_WHAT YOU HAVE TO DO_: Please give the data again exactly, with no line dropped.

□ □ □ □

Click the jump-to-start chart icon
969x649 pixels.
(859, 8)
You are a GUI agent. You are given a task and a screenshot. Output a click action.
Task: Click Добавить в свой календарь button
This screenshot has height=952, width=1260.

□ □ □ □

_FINAL ANSWER_:
Click the jump-to-start chart icon
969x649 pixels.
(859, 8)
You are a GUI agent. You are given a task and a screenshot. Output a click action.
Task: Click Добавить в свой календарь button
This screenshot has height=952, width=1260.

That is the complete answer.